I did, however, knock out one little original short story; not necessarily up to publishable snuff, but I like it. Also poked briefly at the post-novel novella. So, for the record:

short story: 1890
post-novel novella: 147
Total new words in August = 2037


For September, I'm continuing in take-a-break mode. Or rather, I'm continuing in don't-sweat-wordcounts mode, while doing my damnedest to finish the fscking synopsis, and throwing in some prompt fic, fanfic, and assorted messing-about to keep the writing muscles in condition. Current plan is to continue like this for October, then decide for certain if I'm going to do NaNo. And then after that, it's back to serious work on the 2nd novel.

Fun With Outlines

Monday, July 16th, 2012 08:55 pm
lizvogel: Banana: Good.  Crossed streams: Bad. (Good Bad)
I'm working on writing an after-the-fact outline for the novel. This was suggested to me as a way to get a grip on what needs to go in the synopsis: for each scene, note what happens and whether it pertains to the "relationship plot" or the "action plot". I've added "ethical plot" to the mix, since I figured out that that's really where the heart of the story lies. (And the action plot has subsets... I'm not good at this putting-in-a-box stuff.)

I'm combining this with another suggestion I picked up somewhere (possibly also Pat Wrede), of tagging each scene as to whether it advances Characterization, Plot, or Backstory. (I think the original breakdown was Character, Plot, and Setting, but that was for a fantasy novel in an invented world. And really, the backstory is the setting, for mine.) The point being that a scene must do at least one of these things, and it's better if it can do more than one.

I'm finding several things in the process, most of which are not exactly earth-shattering revelations:

- Apparently I never write a scene that doesn't have at least a little character development in it.

- I'm pretty good at multi-purpose scenes. Five chapters in, I've only found one short scene that does only one thing (characterization, of course). Many hit all three.

- The line between Character and Backstory gets really blurry, as does the line between Backstory and Plot. This is especially true if the A-plot is emotional rather than action-oriented: Does why the characters split up go under character (because it's who they are that made it a splitting-up-level issue) or backstory (because it's part of how they got to where the novel is) or plot (because getting them back together is the main plot goal, and that requires making the splitting-up reason no longer a deal-breaker)?

- Despite my fondness for what are sometimes called "jump cuts" but which I think of simply as scene breaks, I have at least two chapters that are one big uninterrupted scene. (This is not a problem; I think they work fine as is. I'm just surprised.) I'm having to tag sub-scenes for the outline.

* MATERIAL PROVIDED:
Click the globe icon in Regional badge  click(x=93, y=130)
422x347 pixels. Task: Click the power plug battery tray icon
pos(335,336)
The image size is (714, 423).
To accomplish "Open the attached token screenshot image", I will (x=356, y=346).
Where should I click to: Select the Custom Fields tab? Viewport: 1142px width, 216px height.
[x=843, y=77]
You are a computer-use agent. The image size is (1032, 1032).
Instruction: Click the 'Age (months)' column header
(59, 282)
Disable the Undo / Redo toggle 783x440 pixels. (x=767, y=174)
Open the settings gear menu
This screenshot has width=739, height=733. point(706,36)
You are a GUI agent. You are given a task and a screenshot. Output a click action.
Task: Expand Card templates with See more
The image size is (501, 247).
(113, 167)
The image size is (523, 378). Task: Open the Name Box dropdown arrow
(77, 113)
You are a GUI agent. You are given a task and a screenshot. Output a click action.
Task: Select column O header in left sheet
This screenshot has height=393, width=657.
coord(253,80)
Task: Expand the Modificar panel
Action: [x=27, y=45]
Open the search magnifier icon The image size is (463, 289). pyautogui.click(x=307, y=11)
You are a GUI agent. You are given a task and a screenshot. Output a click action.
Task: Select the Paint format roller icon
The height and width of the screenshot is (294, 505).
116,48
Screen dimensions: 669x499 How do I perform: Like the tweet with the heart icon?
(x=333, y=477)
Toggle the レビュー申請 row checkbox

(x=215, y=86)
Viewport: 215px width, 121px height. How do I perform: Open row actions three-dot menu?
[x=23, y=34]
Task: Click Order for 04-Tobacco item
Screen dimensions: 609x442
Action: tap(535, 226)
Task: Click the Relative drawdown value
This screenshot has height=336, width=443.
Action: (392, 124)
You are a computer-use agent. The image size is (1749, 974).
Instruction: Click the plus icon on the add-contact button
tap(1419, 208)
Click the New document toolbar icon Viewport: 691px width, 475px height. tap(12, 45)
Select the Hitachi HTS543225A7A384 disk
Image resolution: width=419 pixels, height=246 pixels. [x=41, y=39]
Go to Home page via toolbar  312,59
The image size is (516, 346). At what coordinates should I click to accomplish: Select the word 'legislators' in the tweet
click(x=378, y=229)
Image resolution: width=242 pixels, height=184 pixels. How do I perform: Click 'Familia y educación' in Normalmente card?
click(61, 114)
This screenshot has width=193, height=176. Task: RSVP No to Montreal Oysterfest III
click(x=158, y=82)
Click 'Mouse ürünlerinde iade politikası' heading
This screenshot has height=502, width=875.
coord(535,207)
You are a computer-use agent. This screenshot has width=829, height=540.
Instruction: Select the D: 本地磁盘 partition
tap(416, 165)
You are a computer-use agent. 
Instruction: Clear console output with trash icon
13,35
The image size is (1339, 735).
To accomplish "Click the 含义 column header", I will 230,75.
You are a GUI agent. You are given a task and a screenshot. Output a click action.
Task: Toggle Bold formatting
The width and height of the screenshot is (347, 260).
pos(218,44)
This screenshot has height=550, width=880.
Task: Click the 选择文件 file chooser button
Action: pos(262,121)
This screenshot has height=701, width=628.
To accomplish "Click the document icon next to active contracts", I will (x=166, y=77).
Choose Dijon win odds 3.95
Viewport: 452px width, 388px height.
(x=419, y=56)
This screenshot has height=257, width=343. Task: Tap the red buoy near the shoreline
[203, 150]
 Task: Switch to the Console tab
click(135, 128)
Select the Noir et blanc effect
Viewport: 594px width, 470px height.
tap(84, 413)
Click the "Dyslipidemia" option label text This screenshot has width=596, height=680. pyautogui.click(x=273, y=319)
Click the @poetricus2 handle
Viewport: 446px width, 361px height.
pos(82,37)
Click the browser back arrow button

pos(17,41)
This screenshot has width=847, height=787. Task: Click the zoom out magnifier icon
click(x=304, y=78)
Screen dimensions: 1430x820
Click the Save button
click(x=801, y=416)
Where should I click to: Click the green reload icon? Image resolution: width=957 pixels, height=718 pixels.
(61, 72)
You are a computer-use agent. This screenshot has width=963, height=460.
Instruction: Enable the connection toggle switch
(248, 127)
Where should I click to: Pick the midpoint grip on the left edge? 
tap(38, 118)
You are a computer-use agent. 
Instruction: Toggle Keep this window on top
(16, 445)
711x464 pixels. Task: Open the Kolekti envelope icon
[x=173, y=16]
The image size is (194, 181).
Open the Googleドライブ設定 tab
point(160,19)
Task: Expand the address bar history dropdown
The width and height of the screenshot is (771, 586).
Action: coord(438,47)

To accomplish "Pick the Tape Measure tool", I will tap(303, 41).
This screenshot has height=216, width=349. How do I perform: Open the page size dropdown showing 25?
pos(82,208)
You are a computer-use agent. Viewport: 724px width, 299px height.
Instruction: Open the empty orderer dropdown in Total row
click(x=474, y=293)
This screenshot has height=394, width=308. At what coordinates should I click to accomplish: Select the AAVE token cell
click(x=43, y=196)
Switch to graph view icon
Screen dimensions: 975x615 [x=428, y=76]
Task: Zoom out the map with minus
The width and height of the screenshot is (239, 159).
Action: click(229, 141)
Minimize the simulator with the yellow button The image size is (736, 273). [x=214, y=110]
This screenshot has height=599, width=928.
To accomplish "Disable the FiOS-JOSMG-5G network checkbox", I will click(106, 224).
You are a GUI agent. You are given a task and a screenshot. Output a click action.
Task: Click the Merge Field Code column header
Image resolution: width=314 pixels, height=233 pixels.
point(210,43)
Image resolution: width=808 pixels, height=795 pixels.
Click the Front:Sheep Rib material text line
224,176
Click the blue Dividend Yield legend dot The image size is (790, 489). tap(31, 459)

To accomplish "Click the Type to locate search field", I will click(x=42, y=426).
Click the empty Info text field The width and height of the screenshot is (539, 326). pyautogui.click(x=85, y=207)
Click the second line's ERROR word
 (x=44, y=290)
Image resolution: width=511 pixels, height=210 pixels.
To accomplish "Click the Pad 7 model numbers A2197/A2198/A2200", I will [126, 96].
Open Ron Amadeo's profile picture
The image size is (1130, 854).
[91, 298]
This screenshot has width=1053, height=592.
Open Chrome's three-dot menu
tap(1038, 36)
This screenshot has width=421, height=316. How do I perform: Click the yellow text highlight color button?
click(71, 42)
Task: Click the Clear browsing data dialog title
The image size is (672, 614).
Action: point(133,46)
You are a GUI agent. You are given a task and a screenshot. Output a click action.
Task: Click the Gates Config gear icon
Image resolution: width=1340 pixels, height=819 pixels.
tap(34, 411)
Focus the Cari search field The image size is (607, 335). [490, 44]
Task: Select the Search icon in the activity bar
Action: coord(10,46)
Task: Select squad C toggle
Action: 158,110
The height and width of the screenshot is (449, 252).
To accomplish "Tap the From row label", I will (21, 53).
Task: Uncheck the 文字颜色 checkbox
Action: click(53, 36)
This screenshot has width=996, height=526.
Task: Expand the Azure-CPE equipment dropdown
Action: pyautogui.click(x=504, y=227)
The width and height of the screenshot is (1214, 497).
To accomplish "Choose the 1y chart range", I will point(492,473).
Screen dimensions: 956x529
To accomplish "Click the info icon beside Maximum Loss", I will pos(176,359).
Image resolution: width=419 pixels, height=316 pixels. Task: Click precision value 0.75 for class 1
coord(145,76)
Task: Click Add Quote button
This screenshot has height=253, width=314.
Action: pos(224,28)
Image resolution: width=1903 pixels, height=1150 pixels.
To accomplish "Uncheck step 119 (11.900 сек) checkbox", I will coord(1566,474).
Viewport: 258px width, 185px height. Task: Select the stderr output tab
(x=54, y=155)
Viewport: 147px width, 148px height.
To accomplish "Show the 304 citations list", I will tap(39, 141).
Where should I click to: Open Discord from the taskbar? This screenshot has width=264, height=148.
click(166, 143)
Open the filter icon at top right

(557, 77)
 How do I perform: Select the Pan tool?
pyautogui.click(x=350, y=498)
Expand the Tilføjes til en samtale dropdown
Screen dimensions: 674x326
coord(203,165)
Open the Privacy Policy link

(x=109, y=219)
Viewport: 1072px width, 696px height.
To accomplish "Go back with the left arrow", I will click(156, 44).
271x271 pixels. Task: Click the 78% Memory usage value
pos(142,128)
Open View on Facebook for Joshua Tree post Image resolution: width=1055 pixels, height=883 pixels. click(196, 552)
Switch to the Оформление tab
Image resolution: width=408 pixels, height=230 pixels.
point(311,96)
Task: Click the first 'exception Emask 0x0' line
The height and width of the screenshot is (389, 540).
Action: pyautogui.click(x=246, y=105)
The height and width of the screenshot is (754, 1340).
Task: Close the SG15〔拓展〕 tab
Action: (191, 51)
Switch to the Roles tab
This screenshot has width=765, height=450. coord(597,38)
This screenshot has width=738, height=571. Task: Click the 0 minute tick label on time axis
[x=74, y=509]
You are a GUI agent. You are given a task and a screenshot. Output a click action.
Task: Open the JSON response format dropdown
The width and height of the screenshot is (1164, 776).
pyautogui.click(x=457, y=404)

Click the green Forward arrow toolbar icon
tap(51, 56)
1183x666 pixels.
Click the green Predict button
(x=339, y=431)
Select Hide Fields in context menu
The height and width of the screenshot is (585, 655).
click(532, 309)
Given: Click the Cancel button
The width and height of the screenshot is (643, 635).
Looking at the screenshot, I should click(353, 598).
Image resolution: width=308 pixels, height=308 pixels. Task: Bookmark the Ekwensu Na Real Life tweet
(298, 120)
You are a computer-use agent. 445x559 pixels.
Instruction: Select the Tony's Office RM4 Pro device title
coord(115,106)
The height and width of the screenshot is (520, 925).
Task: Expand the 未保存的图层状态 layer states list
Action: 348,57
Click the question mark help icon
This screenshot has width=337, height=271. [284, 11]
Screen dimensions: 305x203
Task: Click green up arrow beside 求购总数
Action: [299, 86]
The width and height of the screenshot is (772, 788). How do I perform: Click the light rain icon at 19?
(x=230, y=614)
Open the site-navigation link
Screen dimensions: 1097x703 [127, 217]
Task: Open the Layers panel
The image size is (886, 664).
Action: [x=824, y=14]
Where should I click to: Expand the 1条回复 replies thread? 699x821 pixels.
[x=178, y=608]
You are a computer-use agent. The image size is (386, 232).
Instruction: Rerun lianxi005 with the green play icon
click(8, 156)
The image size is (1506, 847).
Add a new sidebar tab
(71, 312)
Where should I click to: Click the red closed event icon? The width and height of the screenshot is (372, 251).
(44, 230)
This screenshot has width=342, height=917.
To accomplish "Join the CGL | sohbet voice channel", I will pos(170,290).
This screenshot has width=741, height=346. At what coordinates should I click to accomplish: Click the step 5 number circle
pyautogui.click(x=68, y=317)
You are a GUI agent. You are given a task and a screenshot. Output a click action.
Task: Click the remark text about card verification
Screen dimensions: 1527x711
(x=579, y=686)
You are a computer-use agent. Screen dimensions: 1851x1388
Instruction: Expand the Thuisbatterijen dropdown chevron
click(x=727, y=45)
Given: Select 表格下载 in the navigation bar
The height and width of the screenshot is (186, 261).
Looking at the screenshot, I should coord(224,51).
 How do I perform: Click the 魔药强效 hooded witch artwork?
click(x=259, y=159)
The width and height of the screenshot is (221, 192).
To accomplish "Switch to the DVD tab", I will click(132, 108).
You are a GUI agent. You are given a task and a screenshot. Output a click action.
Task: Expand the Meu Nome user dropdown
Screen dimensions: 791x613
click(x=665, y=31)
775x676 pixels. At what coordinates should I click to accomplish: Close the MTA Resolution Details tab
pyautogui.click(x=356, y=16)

* WHAT IS BEING ASKED:
According to the writing blog post, how many new words did the short story account for in August?

* THE COMPLETED TASK:
1890